Do you mean to clear the output, or to remove the command from your command history? If you want to modify your command history, maybe this thread addresses what you're looking for?

– ernie – 2013-09-24T23:40:04.920

The terminal just displays a stream of text, and stores some in its own internal buffer. It has no way of knowing, or discriminating between command output. The rxvt-unicode terminal does have a perl interpreter that might be able to implement something like this. But as far as I know it's not done. – Keith – 2013-09-25T04:06:18.210

A long time ago, I used a terminal emulator on Mac OS X which had this feature, but I can't remember what it was called any more.
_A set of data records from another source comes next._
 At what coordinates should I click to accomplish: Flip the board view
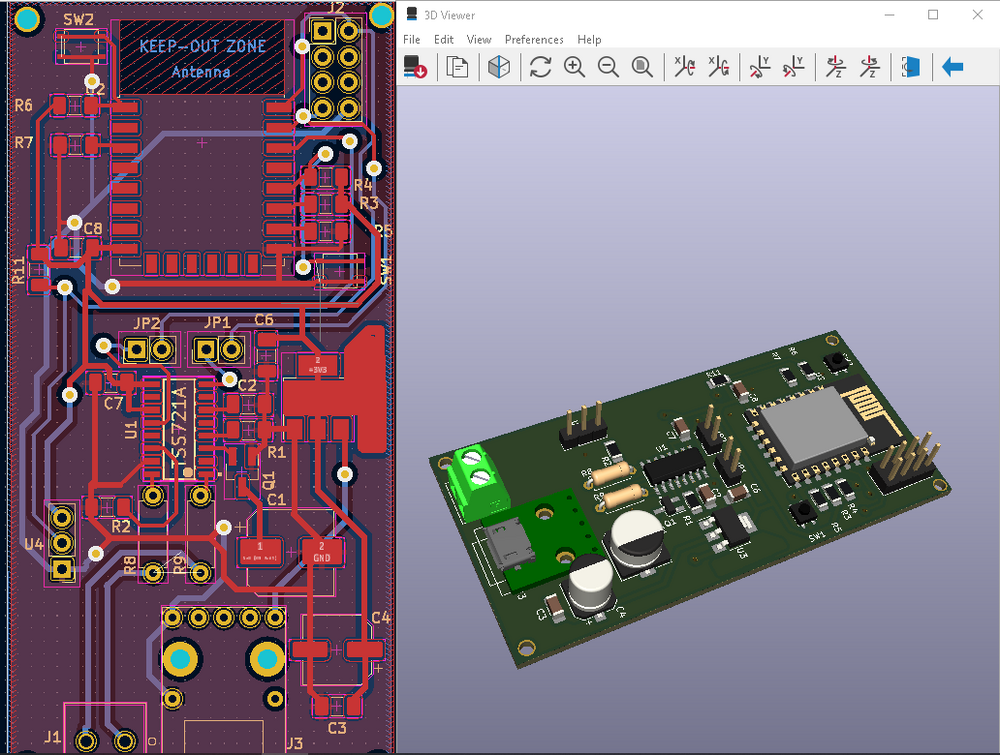pos(910,67)
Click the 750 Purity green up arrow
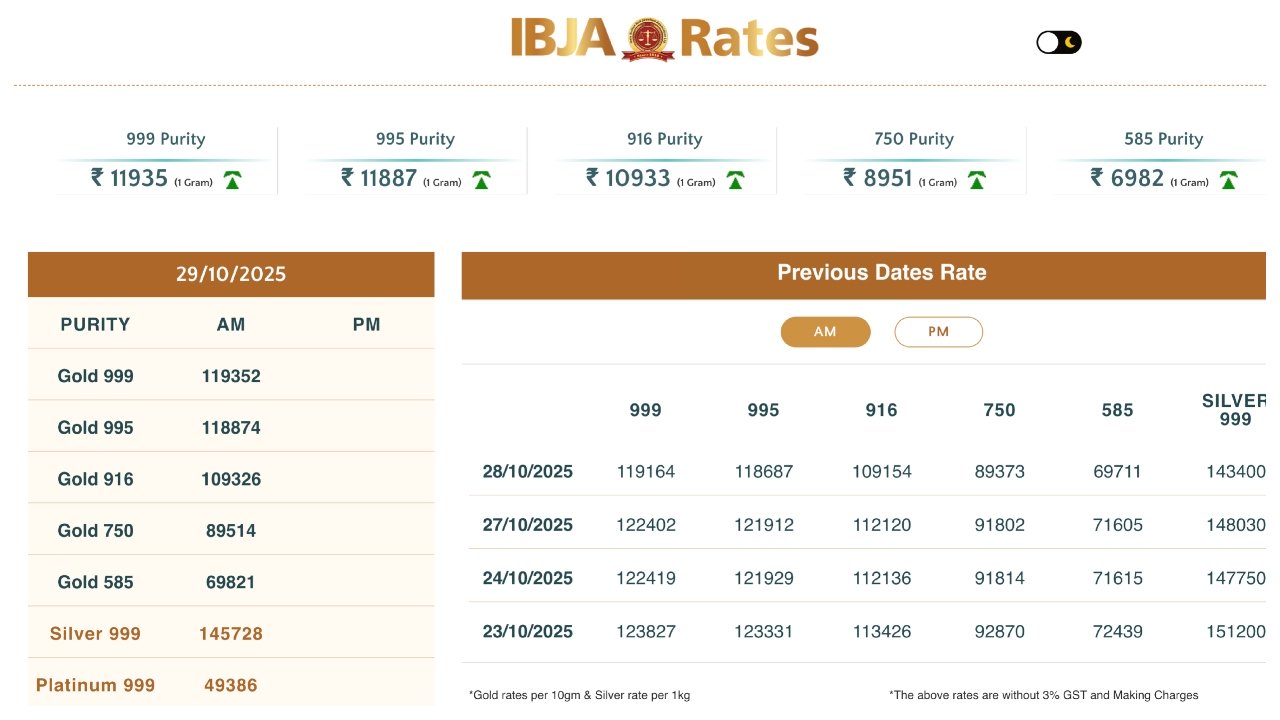 [x=977, y=180]
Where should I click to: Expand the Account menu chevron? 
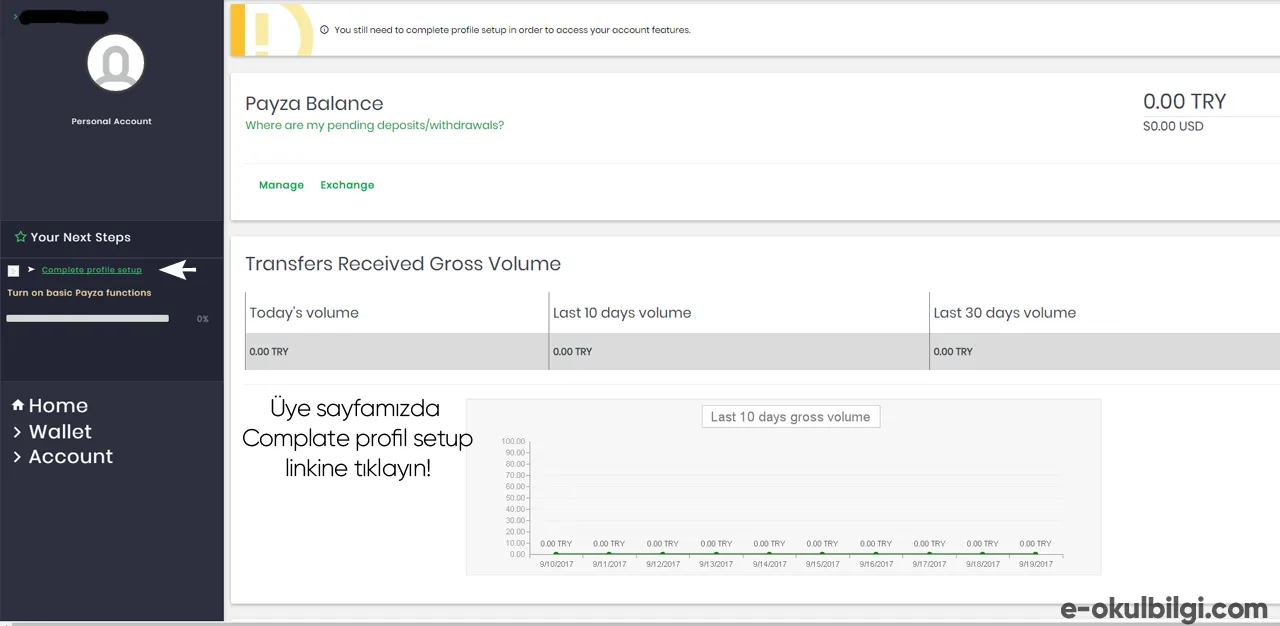pyautogui.click(x=17, y=457)
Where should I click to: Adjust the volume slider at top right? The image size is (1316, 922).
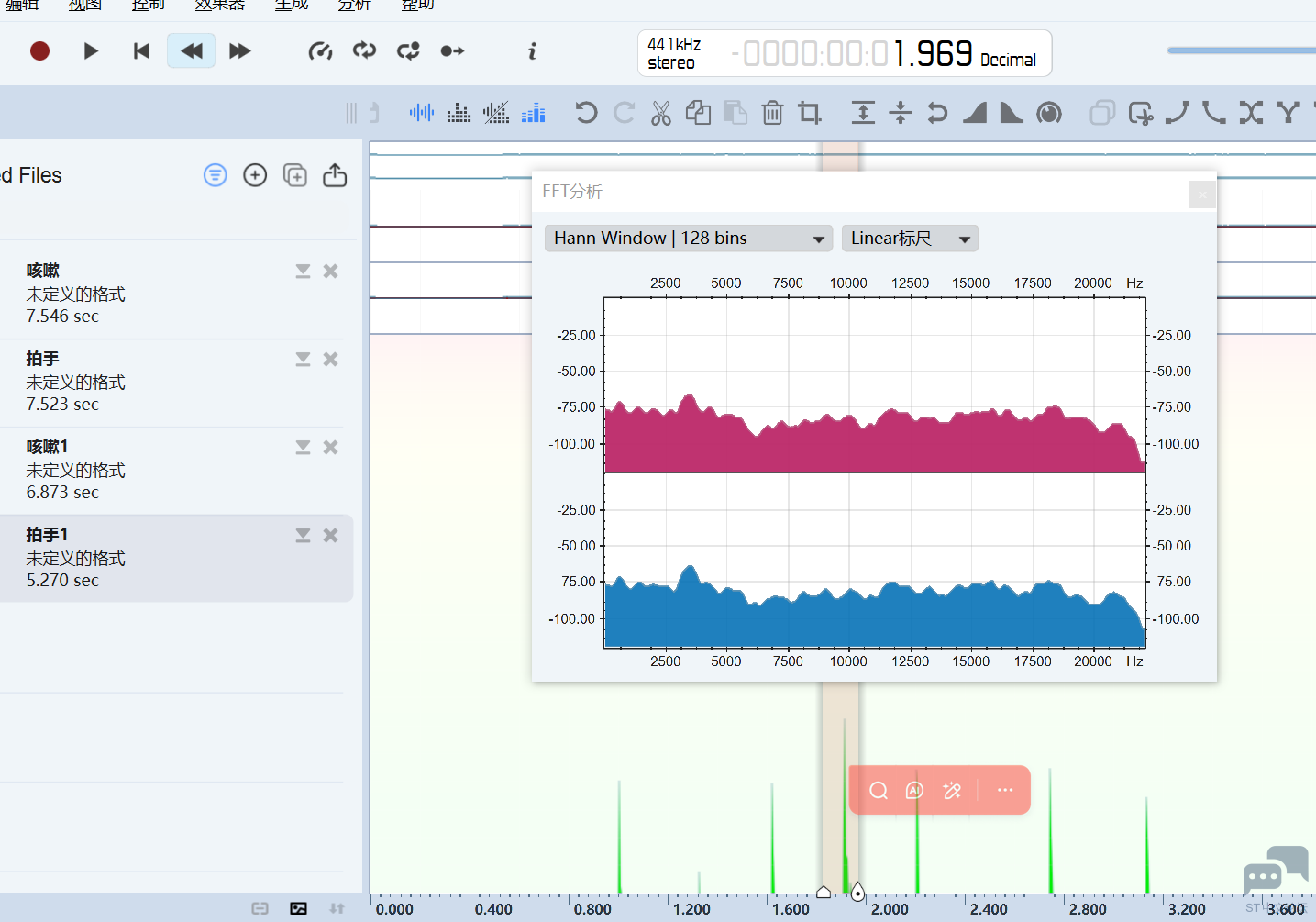click(x=1238, y=50)
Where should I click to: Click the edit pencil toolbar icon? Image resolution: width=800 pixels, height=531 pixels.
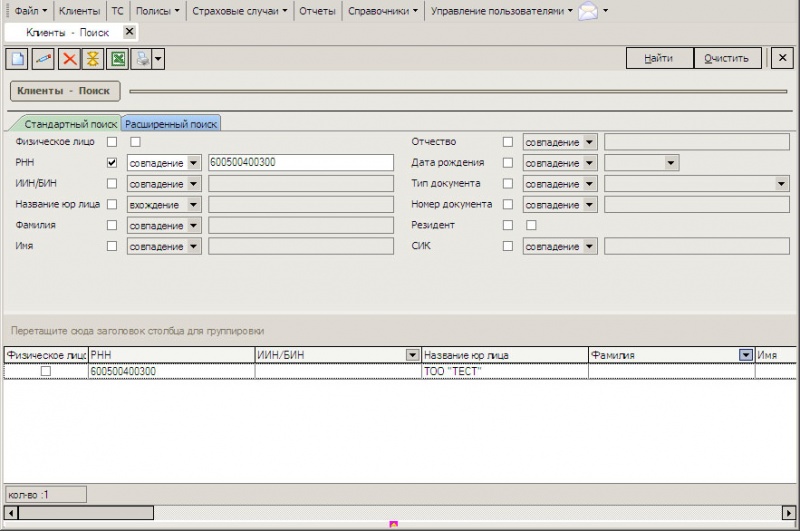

It wasn't free, though. However, while doing a quick google search for it, I ran into http://finalterm.org, which looks like it is trying to implement that feature. However, "Final Term is in heavy development and neither stable nor feature complete!", so I didn't try it. Looks interesting, though. The google search, for what it's worth, was terminal emulator output folding

– rici – 2013-09-25T04:38:43.497

Final Term is heavily-enough developed to fold commands (and lots of other amazing stuff), and once there's a keyboard shortcut to do that then problem solved. I was beginning to think I was crazy... – nacnudus – 2013-09-25T10:50:55.810

@nacnudus: If you try it and it works for you, you should self-answer the question. That will provide guidance for other people with the same problem. – rici – 2013-09-25T15:28:37.747

Answers

4

With thanks to @rici, this behaviour can be called "folding". The output of commands isn't forgotten, but you can hide it until you need it again. Folding is common in text editors but seems to be rare in terminal emulators.
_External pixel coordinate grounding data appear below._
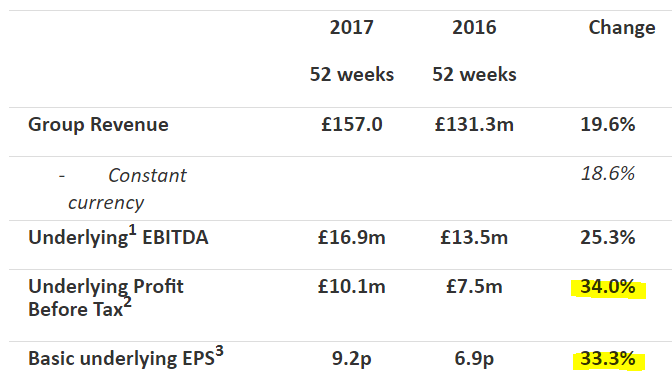Click the £16.9m EBITDA value
This screenshot has width=672, height=392.
[x=351, y=237]
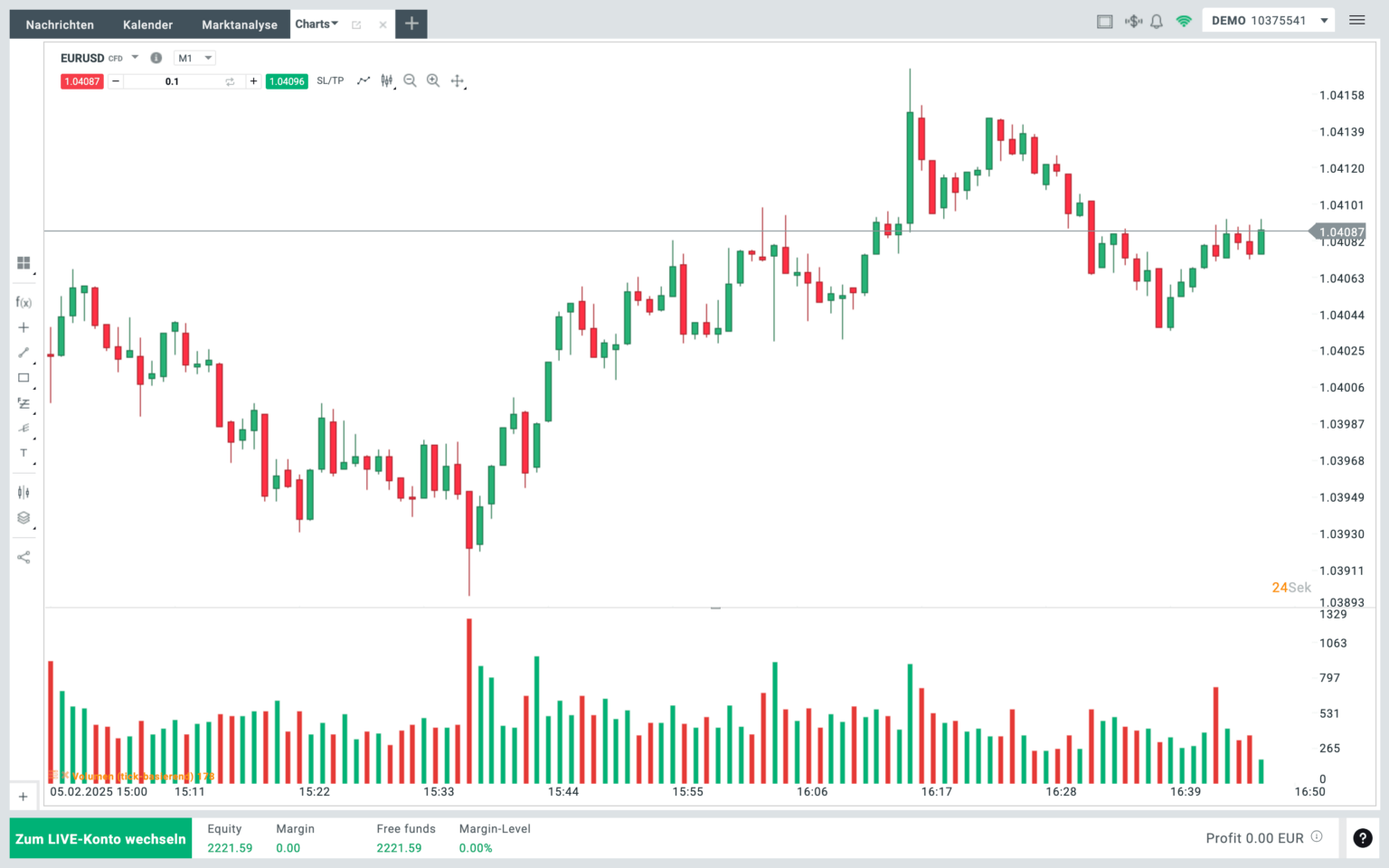Select the trendline drawing tool

[24, 353]
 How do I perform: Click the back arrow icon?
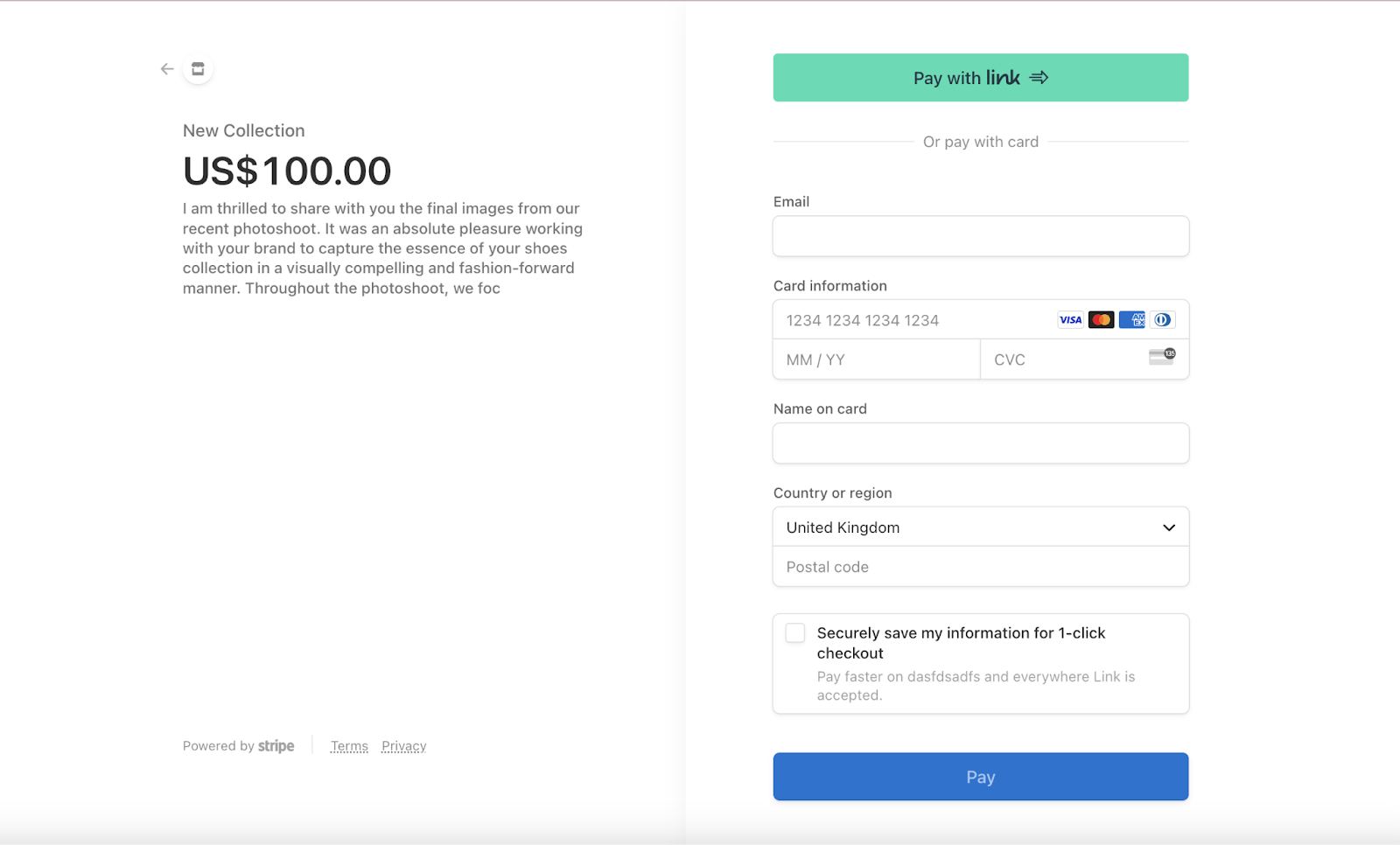pyautogui.click(x=166, y=68)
Final Term is a new terminal emulator that includes folding among many other fancy tricks. Beware: "Final Term is in heavy development and neither stable nor feature complete!" It was heavily-enough developed to fold my commands when I tested it, but too unstable not to crash. One to watch.

nacnudus

Posted 2013-09-24T23:19:18.693

Reputation: 271

0

I think you are looking for the clear command...

clear

"clear" clears your last command from view. You can scroll up in the terminal to see it again if need be.

Justin C.

Posted 2013-09-24T23:19:18.693

Reputation: 11

The point is to not have to scroll past it when looking through your history for something else. – nacnudus – 2013-09-24T23:34:12.770

Do you mean you want to suppress the output from the command? If yes, this may help you: http://stackoverflow.com/questions/617182/with-bash-scripting-how-can-i-suppress-all-output-from-a-command

– phe0113 – 2013-09-24T23:41:29.437

2That's great if I never want to see output. I want to see the output the first time, and then forget about it. So in the example I gave, I want to inspect the output of ls for some reason, but then I want to get rid of it so that I don't have to keep scrolling past it to find the output of cat. Obviously I could just do cat again, but I can imagine wanting to retain a sequence of commands, and it would be nice not to have to repeat them all. – nacnudus – 2013-09-25T00:00:04.203

0

In bash, you can press the shortcut Ctrl + L to clear the screen, similar to the clear command. (http://ss64.com/bash/syntax-keyboard.html)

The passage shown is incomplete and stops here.